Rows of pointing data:
#####

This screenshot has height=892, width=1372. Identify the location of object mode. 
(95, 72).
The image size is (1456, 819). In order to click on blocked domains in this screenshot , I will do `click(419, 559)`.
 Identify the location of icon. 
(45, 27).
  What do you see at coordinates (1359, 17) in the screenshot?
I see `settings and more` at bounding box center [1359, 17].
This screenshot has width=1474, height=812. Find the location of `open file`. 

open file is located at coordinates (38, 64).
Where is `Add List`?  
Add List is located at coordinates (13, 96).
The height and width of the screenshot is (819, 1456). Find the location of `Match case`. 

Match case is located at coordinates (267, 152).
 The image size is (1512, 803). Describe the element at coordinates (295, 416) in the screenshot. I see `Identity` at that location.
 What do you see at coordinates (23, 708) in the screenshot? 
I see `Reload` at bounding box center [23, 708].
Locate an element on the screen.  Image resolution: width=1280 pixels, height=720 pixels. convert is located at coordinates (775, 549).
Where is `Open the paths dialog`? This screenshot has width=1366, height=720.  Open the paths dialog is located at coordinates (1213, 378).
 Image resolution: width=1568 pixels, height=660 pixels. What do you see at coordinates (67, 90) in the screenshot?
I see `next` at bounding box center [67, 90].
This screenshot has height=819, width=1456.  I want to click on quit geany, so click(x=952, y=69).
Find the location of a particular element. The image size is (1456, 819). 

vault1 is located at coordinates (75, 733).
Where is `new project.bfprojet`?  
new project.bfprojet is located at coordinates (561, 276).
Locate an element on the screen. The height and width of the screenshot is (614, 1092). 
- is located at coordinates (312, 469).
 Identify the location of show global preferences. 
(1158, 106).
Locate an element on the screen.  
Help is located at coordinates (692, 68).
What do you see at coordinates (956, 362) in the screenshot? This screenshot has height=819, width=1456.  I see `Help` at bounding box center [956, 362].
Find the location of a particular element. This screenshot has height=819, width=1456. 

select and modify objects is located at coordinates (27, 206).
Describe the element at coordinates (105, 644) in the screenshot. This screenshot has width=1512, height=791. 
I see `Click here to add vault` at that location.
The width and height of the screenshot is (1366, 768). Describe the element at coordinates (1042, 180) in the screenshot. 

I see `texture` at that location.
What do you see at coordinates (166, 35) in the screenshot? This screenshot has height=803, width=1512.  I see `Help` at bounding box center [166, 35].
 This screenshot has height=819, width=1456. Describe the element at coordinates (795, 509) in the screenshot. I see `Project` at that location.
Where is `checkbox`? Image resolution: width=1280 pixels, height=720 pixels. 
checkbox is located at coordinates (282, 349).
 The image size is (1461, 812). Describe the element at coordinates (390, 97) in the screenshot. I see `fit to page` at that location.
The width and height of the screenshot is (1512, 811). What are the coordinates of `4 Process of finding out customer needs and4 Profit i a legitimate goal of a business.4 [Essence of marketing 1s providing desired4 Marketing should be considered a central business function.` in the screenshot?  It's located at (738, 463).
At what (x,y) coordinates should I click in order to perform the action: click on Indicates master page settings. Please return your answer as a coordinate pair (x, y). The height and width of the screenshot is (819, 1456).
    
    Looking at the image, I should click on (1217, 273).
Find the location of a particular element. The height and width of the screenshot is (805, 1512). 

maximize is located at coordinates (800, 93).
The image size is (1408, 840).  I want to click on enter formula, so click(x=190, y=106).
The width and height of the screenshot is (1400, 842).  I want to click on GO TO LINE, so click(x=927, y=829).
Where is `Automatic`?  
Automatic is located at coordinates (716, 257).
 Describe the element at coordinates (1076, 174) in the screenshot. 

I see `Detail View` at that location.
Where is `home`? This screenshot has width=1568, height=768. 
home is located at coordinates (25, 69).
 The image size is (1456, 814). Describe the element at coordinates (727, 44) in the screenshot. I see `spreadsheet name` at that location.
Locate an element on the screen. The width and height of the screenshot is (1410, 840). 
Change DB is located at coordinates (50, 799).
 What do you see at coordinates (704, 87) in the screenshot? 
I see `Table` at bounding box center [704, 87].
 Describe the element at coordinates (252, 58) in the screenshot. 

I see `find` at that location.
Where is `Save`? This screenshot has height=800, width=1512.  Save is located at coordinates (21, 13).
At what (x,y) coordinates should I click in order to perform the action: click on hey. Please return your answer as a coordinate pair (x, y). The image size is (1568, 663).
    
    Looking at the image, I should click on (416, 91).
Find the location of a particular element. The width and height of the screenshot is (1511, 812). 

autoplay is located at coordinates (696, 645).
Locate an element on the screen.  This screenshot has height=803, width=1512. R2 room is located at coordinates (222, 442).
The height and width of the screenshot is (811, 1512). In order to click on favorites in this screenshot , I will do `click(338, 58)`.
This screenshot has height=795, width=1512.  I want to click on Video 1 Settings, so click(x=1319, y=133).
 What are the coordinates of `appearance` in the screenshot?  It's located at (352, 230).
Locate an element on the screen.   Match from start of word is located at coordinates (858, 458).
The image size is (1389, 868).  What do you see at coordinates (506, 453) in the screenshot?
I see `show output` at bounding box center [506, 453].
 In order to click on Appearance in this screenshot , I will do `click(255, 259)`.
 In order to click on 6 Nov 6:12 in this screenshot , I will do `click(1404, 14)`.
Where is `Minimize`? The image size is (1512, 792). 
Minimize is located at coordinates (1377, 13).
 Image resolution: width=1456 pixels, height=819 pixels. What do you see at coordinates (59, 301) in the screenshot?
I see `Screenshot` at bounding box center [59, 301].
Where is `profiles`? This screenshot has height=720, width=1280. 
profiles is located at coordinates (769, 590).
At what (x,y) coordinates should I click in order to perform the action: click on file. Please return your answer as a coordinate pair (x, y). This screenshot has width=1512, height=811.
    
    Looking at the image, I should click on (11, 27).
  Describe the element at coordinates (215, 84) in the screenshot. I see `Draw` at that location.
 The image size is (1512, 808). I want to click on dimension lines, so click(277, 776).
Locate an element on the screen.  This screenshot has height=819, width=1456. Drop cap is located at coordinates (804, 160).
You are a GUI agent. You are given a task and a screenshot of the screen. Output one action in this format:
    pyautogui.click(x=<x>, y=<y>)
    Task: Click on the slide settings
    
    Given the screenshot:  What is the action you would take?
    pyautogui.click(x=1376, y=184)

#####

WRITTEN EXERCISE: Reproduce every line of the records above word for word, from the first to the last.

RESPONSE:
This screenshot has height=892, width=1372. Identify the location of object mode. 
(95, 72).
The image size is (1456, 819). In order to click on blocked domains in this screenshot , I will do `click(419, 559)`.
 Identify the location of icon. 
(45, 27).
  What do you see at coordinates (1359, 17) in the screenshot?
I see `settings and more` at bounding box center [1359, 17].
This screenshot has width=1474, height=812. Find the location of `open file`. 

open file is located at coordinates (38, 64).
Where is `Add List`?  
Add List is located at coordinates (13, 96).
The height and width of the screenshot is (819, 1456). Find the location of `Match case`. 

Match case is located at coordinates (267, 152).
 The image size is (1512, 803). Describe the element at coordinates (295, 416) in the screenshot. I see `Identity` at that location.
 What do you see at coordinates (23, 708) in the screenshot? 
I see `Reload` at bounding box center [23, 708].
Locate an element on the screen.  Image resolution: width=1280 pixels, height=720 pixels. convert is located at coordinates (775, 549).
Where is `Open the paths dialog`? This screenshot has width=1366, height=720.  Open the paths dialog is located at coordinates (1213, 378).
 Image resolution: width=1568 pixels, height=660 pixels. What do you see at coordinates (67, 90) in the screenshot?
I see `next` at bounding box center [67, 90].
This screenshot has height=819, width=1456.  I want to click on quit geany, so click(x=952, y=69).
Find the location of a particular element. The image size is (1456, 819). 

vault1 is located at coordinates (75, 733).
Where is `new project.bfprojet`?  
new project.bfprojet is located at coordinates (561, 276).
Locate an element on the screen. The height and width of the screenshot is (614, 1092). 
- is located at coordinates (312, 469).
 Identify the location of show global preferences. 
(1158, 106).
Locate an element on the screen.  
Help is located at coordinates (692, 68).
What do you see at coordinates (956, 362) in the screenshot? This screenshot has height=819, width=1456.  I see `Help` at bounding box center [956, 362].
Find the location of a particular element. This screenshot has height=819, width=1456. 

select and modify objects is located at coordinates (27, 206).
Describe the element at coordinates (105, 644) in the screenshot. This screenshot has width=1512, height=791. 
I see `Click here to add vault` at that location.
The width and height of the screenshot is (1366, 768). Describe the element at coordinates (1042, 180) in the screenshot. 

I see `texture` at that location.
What do you see at coordinates (166, 35) in the screenshot? This screenshot has height=803, width=1512.  I see `Help` at bounding box center [166, 35].
 This screenshot has height=819, width=1456. Describe the element at coordinates (795, 509) in the screenshot. I see `Project` at that location.
Where is `checkbox`? Image resolution: width=1280 pixels, height=720 pixels. 
checkbox is located at coordinates (282, 349).
 The image size is (1461, 812). Describe the element at coordinates (390, 97) in the screenshot. I see `fit to page` at that location.
The width and height of the screenshot is (1512, 811). What are the coordinates of `4 Process of finding out customer needs and4 Profit i a legitimate goal of a business.4 [Essence of marketing 1s providing desired4 Marketing should be considered a central business function.` in the screenshot?  It's located at (738, 463).
At what (x,y) coordinates should I click in order to perform the action: click on Indicates master page settings. Please return your answer as a coordinate pair (x, y). The height and width of the screenshot is (819, 1456).
    
    Looking at the image, I should click on (1217, 273).
Find the location of a particular element. The height and width of the screenshot is (805, 1512). 

maximize is located at coordinates (800, 93).
The image size is (1408, 840).  I want to click on enter formula, so click(x=190, y=106).
The width and height of the screenshot is (1400, 842).  I want to click on GO TO LINE, so click(x=927, y=829).
Where is `Automatic`?  
Automatic is located at coordinates (716, 257).
 Describe the element at coordinates (1076, 174) in the screenshot. 

I see `Detail View` at that location.
Where is `home`? This screenshot has width=1568, height=768. 
home is located at coordinates (25, 69).
 The image size is (1456, 814). Describe the element at coordinates (727, 44) in the screenshot. I see `spreadsheet name` at that location.
Locate an element on the screen. The width and height of the screenshot is (1410, 840). 
Change DB is located at coordinates (50, 799).
 What do you see at coordinates (704, 87) in the screenshot? 
I see `Table` at bounding box center [704, 87].
 Describe the element at coordinates (252, 58) in the screenshot. 

I see `find` at that location.
Where is `Save`? This screenshot has height=800, width=1512.  Save is located at coordinates (21, 13).
At what (x,y) coordinates should I click in order to perform the action: click on hey. Please return your answer as a coordinate pair (x, y). The image size is (1568, 663).
    
    Looking at the image, I should click on (416, 91).
Find the location of a particular element. The width and height of the screenshot is (1511, 812). 

autoplay is located at coordinates (696, 645).
Locate an element on the screen.  This screenshot has height=803, width=1512. R2 room is located at coordinates (222, 442).
The height and width of the screenshot is (811, 1512). In order to click on favorites in this screenshot , I will do `click(338, 58)`.
This screenshot has height=795, width=1512.  I want to click on Video 1 Settings, so click(x=1319, y=133).
 What are the coordinates of `appearance` in the screenshot?  It's located at (352, 230).
Locate an element on the screen.   Match from start of word is located at coordinates (858, 458).
The image size is (1389, 868).  What do you see at coordinates (506, 453) in the screenshot?
I see `show output` at bounding box center [506, 453].
 In order to click on Appearance in this screenshot , I will do `click(255, 259)`.
 In order to click on 6 Nov 6:12 in this screenshot , I will do `click(1404, 14)`.
Where is `Minimize`? The image size is (1512, 792). 
Minimize is located at coordinates (1377, 13).
 Image resolution: width=1456 pixels, height=819 pixels. What do you see at coordinates (59, 301) in the screenshot?
I see `Screenshot` at bounding box center [59, 301].
Where is `profiles`? This screenshot has height=720, width=1280. 
profiles is located at coordinates (769, 590).
At what (x,y) coordinates should I click in order to perform the action: click on file. Please return your answer as a coordinate pair (x, y). This screenshot has width=1512, height=811.
    
    Looking at the image, I should click on (11, 27).
  Describe the element at coordinates (215, 84) in the screenshot. I see `Draw` at that location.
 The image size is (1512, 808). I want to click on dimension lines, so click(277, 776).
Locate an element on the screen.  This screenshot has height=819, width=1456. Drop cap is located at coordinates (804, 160).
You are a GUI agent. You are given a task and a screenshot of the screen. Output one action in this format:
    pyautogui.click(x=<x>, y=<y>)
    Task: Click on the slide settings
    
    Given the screenshot:  What is the action you would take?
    pyautogui.click(x=1376, y=184)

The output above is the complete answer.